> [Problem description] The reply should hold nothing except the lines from the one with "This screenshot has width=698, height=468." through the end of the entries, duplicated exactly and with no pictures.

*** Opening Data supplied ***

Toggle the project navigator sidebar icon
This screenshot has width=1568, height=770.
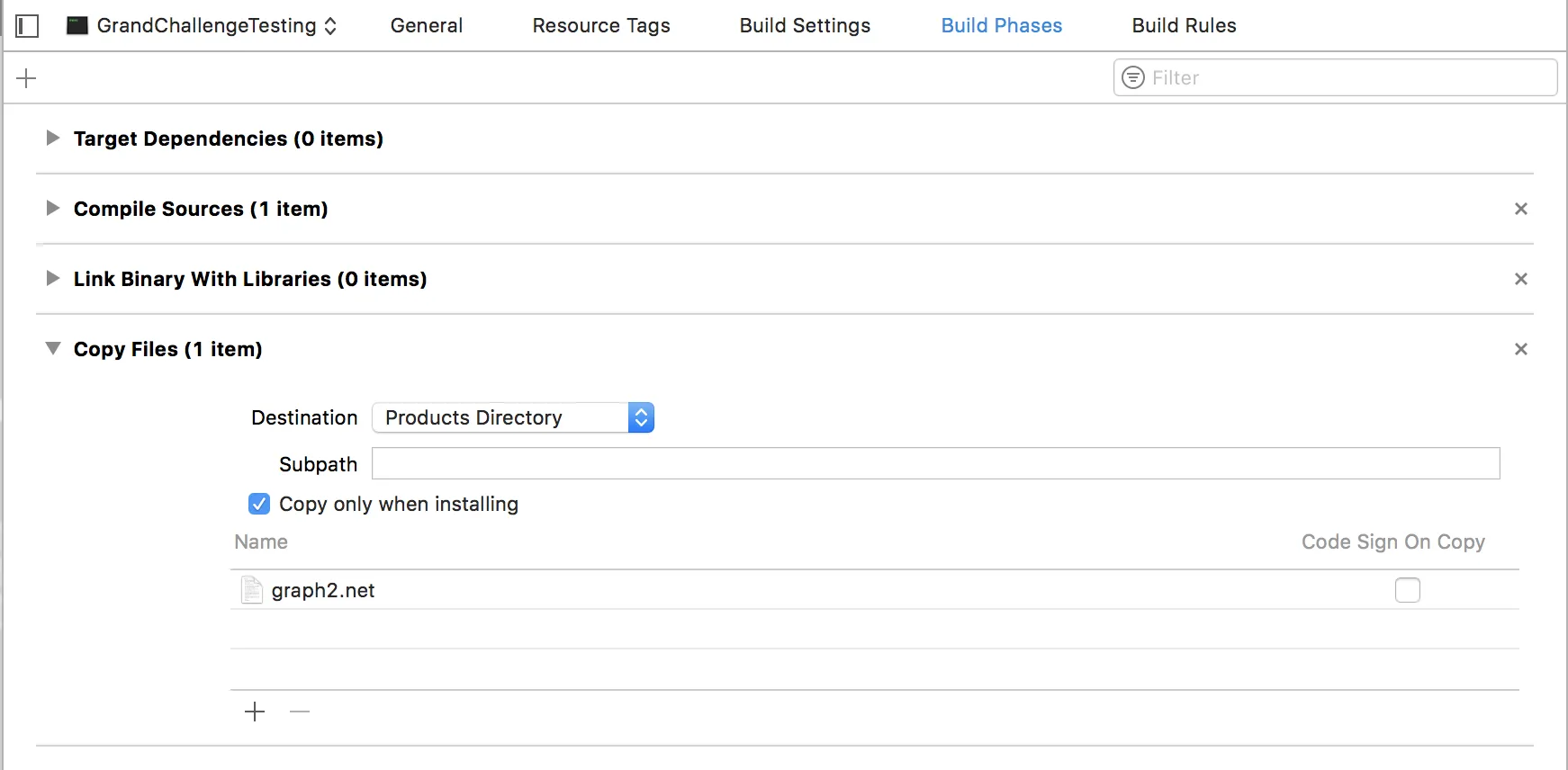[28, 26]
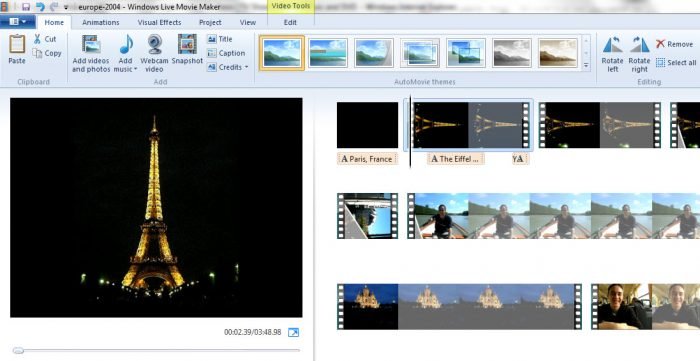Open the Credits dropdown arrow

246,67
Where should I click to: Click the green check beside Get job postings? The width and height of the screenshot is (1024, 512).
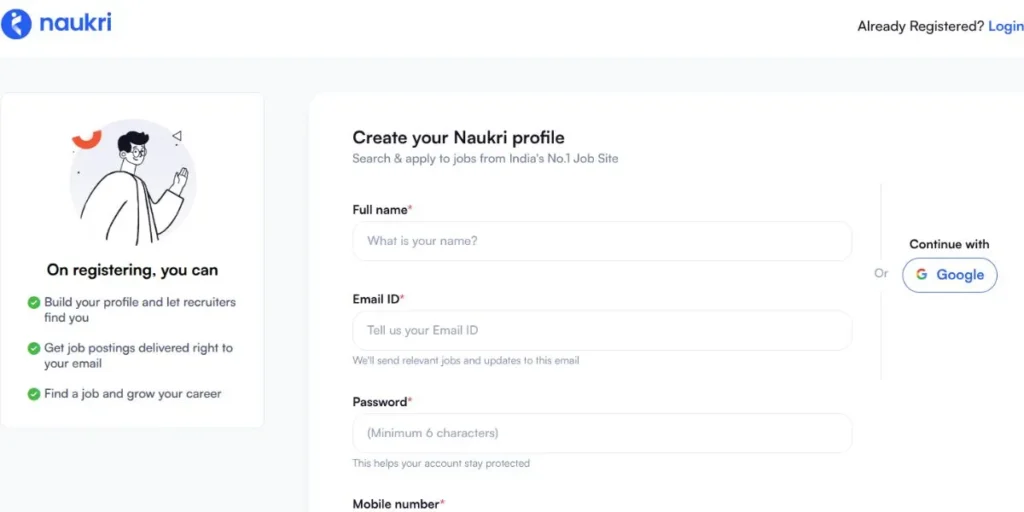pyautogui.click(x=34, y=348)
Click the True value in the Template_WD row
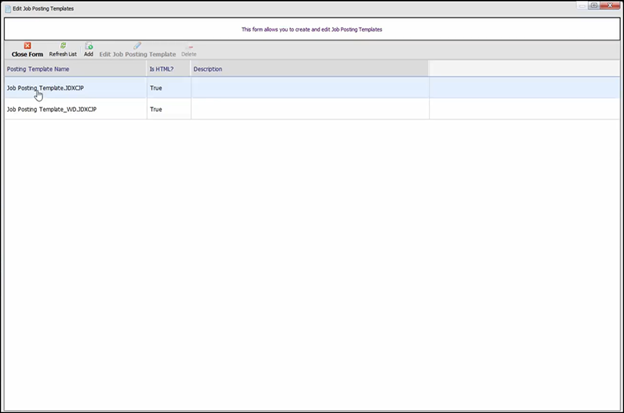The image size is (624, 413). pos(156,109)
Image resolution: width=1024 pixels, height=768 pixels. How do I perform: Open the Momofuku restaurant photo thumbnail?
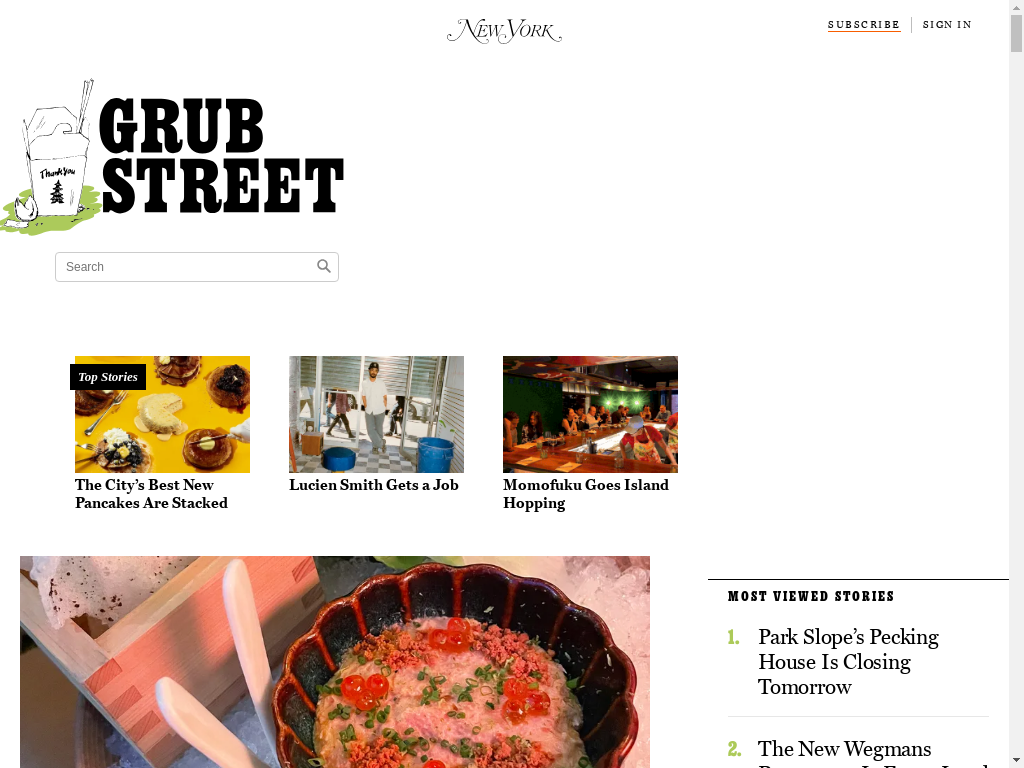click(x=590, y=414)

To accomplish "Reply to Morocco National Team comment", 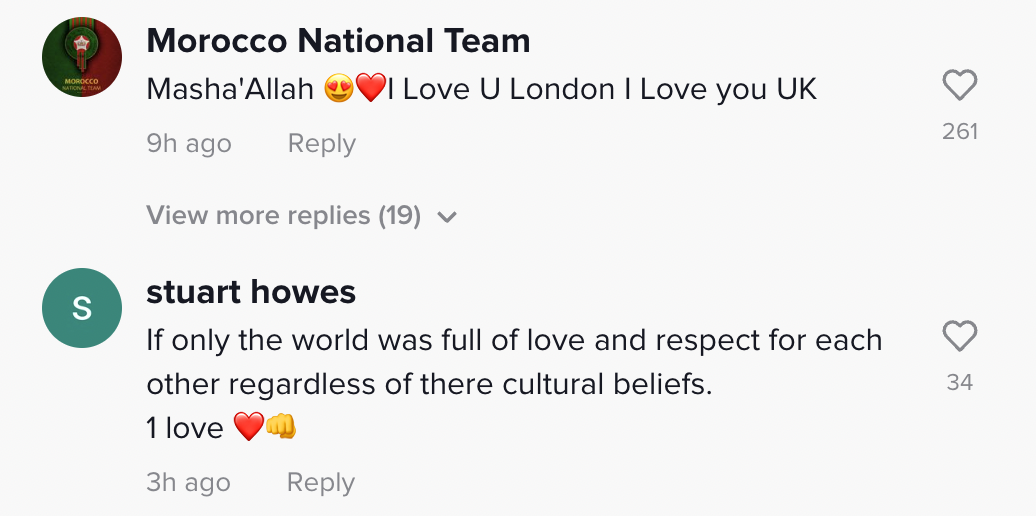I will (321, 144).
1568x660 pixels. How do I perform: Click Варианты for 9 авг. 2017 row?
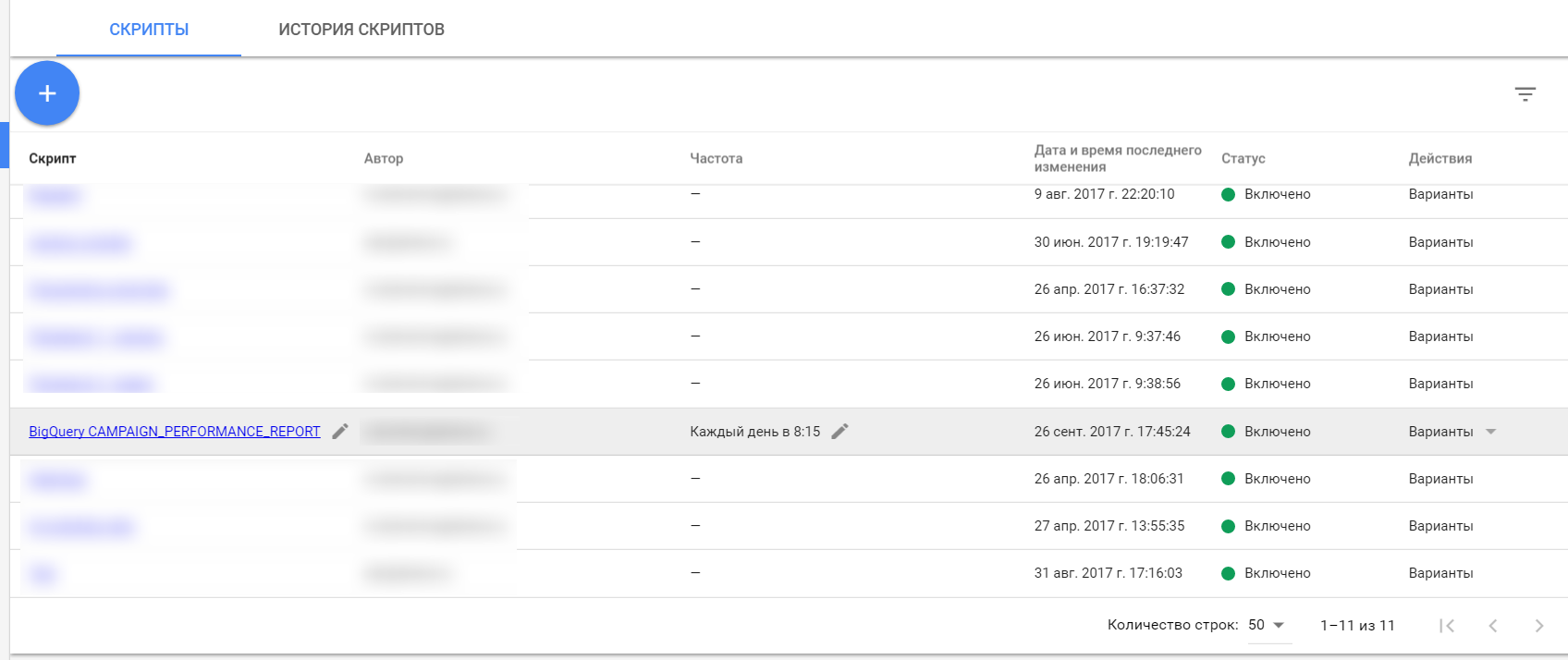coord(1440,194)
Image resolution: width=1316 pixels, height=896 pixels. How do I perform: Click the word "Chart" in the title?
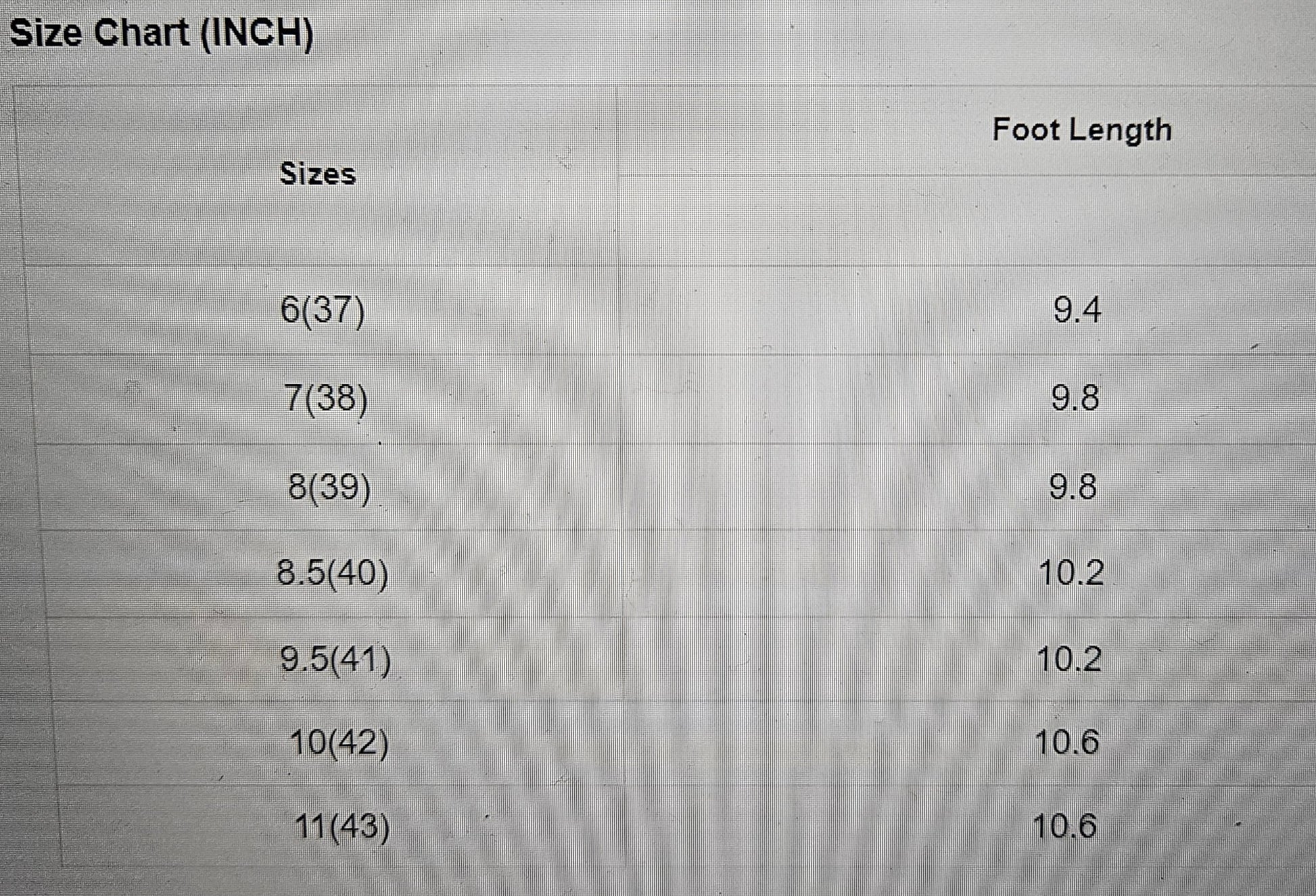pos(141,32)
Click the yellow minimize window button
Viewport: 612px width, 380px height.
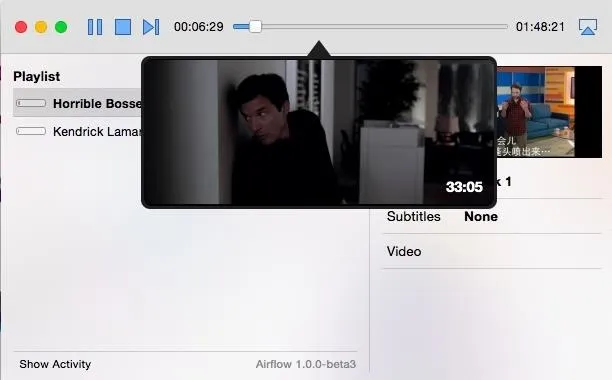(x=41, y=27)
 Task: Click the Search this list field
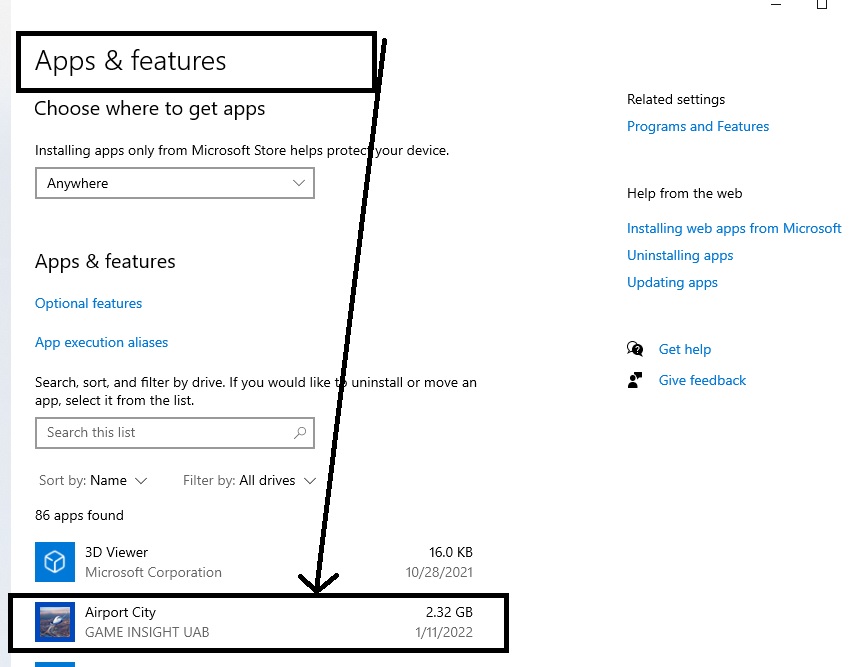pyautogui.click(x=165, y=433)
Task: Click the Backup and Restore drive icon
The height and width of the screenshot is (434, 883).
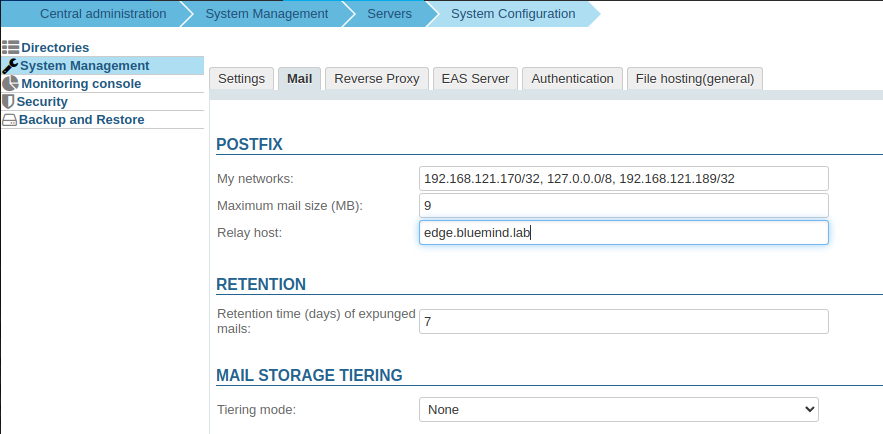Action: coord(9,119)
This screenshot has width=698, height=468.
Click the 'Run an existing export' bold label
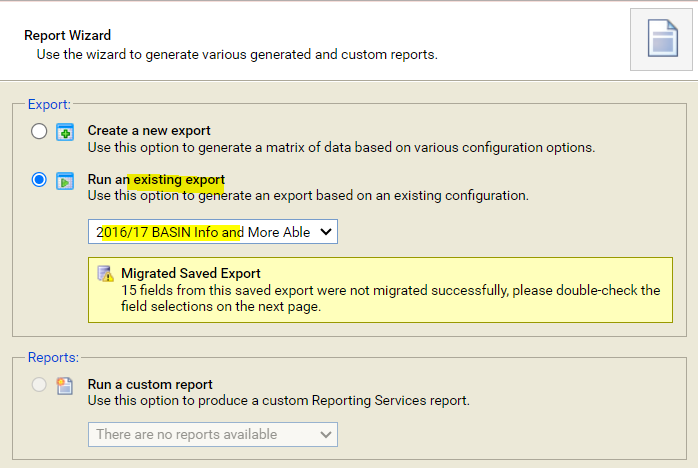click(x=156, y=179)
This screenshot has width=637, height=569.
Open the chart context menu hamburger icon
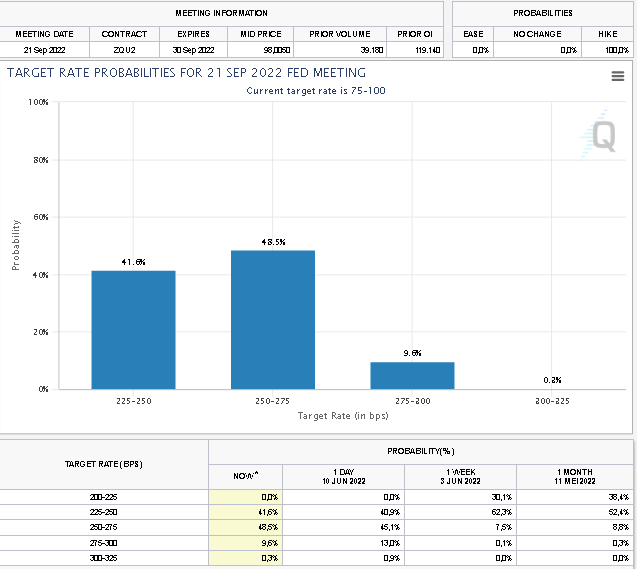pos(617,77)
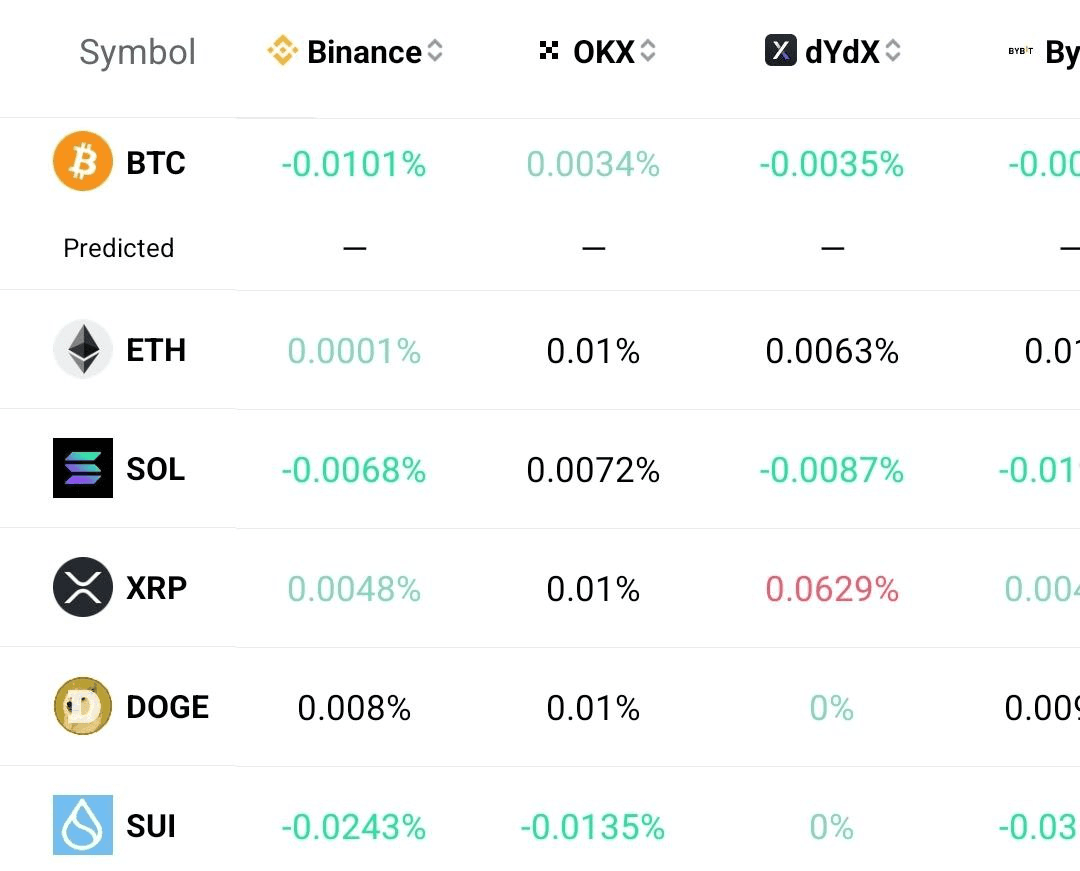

*** Closing Data supplied ***

> [Result for this task]
This screenshot has width=698, height=468.
Click the 'Run an existing export' bold label
click(x=156, y=179)
This screenshot has width=637, height=569.
Open the chart context menu hamburger icon
pos(617,77)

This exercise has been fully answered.